**What is required**
The whole set of entries is to be restated word for word.

**Provided records**
[Start of section]
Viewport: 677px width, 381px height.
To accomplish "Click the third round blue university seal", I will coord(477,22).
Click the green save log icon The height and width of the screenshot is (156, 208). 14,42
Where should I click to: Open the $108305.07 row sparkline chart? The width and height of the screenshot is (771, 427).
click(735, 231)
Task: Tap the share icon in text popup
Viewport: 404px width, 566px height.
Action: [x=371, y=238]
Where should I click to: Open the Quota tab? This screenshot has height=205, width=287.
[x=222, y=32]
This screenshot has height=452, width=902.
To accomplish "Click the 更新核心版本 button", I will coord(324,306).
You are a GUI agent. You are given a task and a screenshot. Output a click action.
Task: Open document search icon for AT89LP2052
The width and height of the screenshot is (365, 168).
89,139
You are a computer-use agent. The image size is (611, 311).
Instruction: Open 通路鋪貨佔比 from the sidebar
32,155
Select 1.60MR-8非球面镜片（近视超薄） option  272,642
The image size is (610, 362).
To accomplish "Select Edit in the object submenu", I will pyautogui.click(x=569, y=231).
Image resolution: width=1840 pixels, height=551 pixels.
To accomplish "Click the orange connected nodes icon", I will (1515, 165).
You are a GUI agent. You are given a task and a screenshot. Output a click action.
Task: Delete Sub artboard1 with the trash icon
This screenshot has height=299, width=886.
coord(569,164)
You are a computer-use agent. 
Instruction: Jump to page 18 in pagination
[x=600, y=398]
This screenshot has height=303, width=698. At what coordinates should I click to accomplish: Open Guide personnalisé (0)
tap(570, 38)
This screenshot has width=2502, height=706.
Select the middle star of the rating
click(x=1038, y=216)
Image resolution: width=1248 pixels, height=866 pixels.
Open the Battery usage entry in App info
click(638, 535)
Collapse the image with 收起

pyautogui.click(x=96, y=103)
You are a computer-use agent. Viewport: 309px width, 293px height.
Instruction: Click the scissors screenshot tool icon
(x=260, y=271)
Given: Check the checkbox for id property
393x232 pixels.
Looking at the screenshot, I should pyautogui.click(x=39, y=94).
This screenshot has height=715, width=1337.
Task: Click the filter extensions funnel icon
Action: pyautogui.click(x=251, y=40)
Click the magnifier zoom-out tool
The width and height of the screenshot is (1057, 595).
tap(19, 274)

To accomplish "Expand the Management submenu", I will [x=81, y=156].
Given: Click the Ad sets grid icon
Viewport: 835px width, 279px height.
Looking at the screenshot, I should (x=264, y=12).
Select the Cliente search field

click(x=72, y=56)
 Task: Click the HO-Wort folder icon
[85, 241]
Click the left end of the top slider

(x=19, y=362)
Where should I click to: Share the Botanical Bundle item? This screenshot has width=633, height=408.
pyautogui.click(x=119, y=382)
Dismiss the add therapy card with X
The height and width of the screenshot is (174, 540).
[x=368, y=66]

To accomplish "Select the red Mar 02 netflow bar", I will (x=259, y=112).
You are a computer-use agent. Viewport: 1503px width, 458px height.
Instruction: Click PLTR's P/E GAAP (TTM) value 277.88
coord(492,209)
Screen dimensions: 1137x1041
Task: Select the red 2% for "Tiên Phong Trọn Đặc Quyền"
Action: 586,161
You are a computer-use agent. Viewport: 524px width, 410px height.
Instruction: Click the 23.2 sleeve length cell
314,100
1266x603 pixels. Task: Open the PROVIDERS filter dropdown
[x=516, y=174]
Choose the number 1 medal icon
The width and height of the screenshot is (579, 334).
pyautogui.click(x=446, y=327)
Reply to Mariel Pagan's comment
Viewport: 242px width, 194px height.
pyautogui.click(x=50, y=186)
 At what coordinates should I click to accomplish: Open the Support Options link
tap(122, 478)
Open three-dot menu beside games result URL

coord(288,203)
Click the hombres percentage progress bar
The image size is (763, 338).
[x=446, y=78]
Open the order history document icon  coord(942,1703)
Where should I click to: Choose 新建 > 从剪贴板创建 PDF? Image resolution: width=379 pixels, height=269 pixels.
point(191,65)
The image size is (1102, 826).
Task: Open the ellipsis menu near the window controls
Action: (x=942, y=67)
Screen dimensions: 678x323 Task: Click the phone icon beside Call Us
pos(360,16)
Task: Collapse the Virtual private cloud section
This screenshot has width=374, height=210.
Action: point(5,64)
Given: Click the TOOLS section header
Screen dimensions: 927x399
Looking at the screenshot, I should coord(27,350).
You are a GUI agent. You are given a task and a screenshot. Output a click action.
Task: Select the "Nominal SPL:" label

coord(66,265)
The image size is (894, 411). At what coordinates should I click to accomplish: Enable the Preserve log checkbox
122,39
[End of section]
**Written response**
Viewport: 677px width, 381px height.
To accomplish "Click the third round blue university seal", I will coord(477,22).
Click the green save log icon The height and width of the screenshot is (156, 208). 14,42
Where should I click to: Open the $108305.07 row sparkline chart? The width and height of the screenshot is (771, 427).
click(735, 231)
Task: Tap the share icon in text popup
Viewport: 404px width, 566px height.
Action: [x=371, y=238]
Where should I click to: Open the Quota tab? This screenshot has height=205, width=287.
[x=222, y=32]
This screenshot has height=452, width=902.
To accomplish "Click the 更新核心版本 button", I will coord(324,306).
You are a GUI agent. You are given a task and a screenshot. Output a click action.
Task: Open document search icon for AT89LP2052
The width and height of the screenshot is (365, 168).
89,139
You are a computer-use agent. The image size is (611, 311).
Instruction: Open 通路鋪貨佔比 from the sidebar
32,155
Select 1.60MR-8非球面镜片（近视超薄） option  272,642
The image size is (610, 362).
To accomplish "Select Edit in the object submenu", I will pyautogui.click(x=569, y=231).
Image resolution: width=1840 pixels, height=551 pixels.
To accomplish "Click the orange connected nodes icon", I will (1515, 165).
You are a GUI agent. You are given a task and a screenshot. Output a click action.
Task: Delete Sub artboard1 with the trash icon
This screenshot has height=299, width=886.
coord(569,164)
You are a computer-use agent. 
Instruction: Jump to page 18 in pagination
[x=600, y=398]
This screenshot has height=303, width=698. At what coordinates should I click to accomplish: Open Guide personnalisé (0)
tap(570, 38)
This screenshot has width=2502, height=706.
Select the middle star of the rating
click(x=1038, y=216)
Image resolution: width=1248 pixels, height=866 pixels.
Open the Battery usage entry in App info
click(638, 535)
Collapse the image with 收起

pyautogui.click(x=96, y=103)
You are a computer-use agent. Viewport: 309px width, 293px height.
Instruction: Click the scissors screenshot tool icon
(x=260, y=271)
Given: Check the checkbox for id property
393x232 pixels.
Looking at the screenshot, I should pyautogui.click(x=39, y=94).
This screenshot has height=715, width=1337.
Task: Click the filter extensions funnel icon
Action: pyautogui.click(x=251, y=40)
Click the magnifier zoom-out tool
The width and height of the screenshot is (1057, 595).
tap(19, 274)

To accomplish "Expand the Management submenu", I will [x=81, y=156].
Given: Click the Ad sets grid icon
Viewport: 835px width, 279px height.
Looking at the screenshot, I should (x=264, y=12).
Select the Cliente search field

click(x=72, y=56)
 Task: Click the HO-Wort folder icon
[85, 241]
Click the left end of the top slider

(x=19, y=362)
Where should I click to: Share the Botanical Bundle item? This screenshot has width=633, height=408.
pyautogui.click(x=119, y=382)
Dismiss the add therapy card with X
The height and width of the screenshot is (174, 540).
[x=368, y=66]

To accomplish "Select the red Mar 02 netflow bar", I will (x=259, y=112).
You are a computer-use agent. Viewport: 1503px width, 458px height.
Instruction: Click PLTR's P/E GAAP (TTM) value 277.88
coord(492,209)
Screen dimensions: 1137x1041
Task: Select the red 2% for "Tiên Phong Trọn Đặc Quyền"
Action: 586,161
You are a computer-use agent. Viewport: 524px width, 410px height.
Instruction: Click the 23.2 sleeve length cell
314,100
1266x603 pixels. Task: Open the PROVIDERS filter dropdown
[x=516, y=174]
Choose the number 1 medal icon
The width and height of the screenshot is (579, 334).
pyautogui.click(x=446, y=327)
Reply to Mariel Pagan's comment
Viewport: 242px width, 194px height.
pyautogui.click(x=50, y=186)
 At what coordinates should I click to accomplish: Open the Support Options link
tap(122, 478)
Open three-dot menu beside games result URL

coord(288,203)
Click the hombres percentage progress bar
The image size is (763, 338).
[x=446, y=78]
Open the order history document icon  coord(942,1703)
Where should I click to: Choose 新建 > 从剪贴板创建 PDF? Image resolution: width=379 pixels, height=269 pixels.
point(191,65)
The image size is (1102, 826).
Task: Open the ellipsis menu near the window controls
Action: (x=942, y=67)
Screen dimensions: 678x323 Task: Click the phone icon beside Call Us
pos(360,16)
Task: Collapse the Virtual private cloud section
This screenshot has width=374, height=210.
Action: point(5,64)
Given: Click the TOOLS section header
Screen dimensions: 927x399
Looking at the screenshot, I should coord(27,350).
You are a GUI agent. You are given a task and a screenshot. Output a click action.
Task: Select the "Nominal SPL:" label

coord(66,265)
The image size is (894, 411). At what coordinates should I click to accomplish: Enable the Preserve log checkbox
122,39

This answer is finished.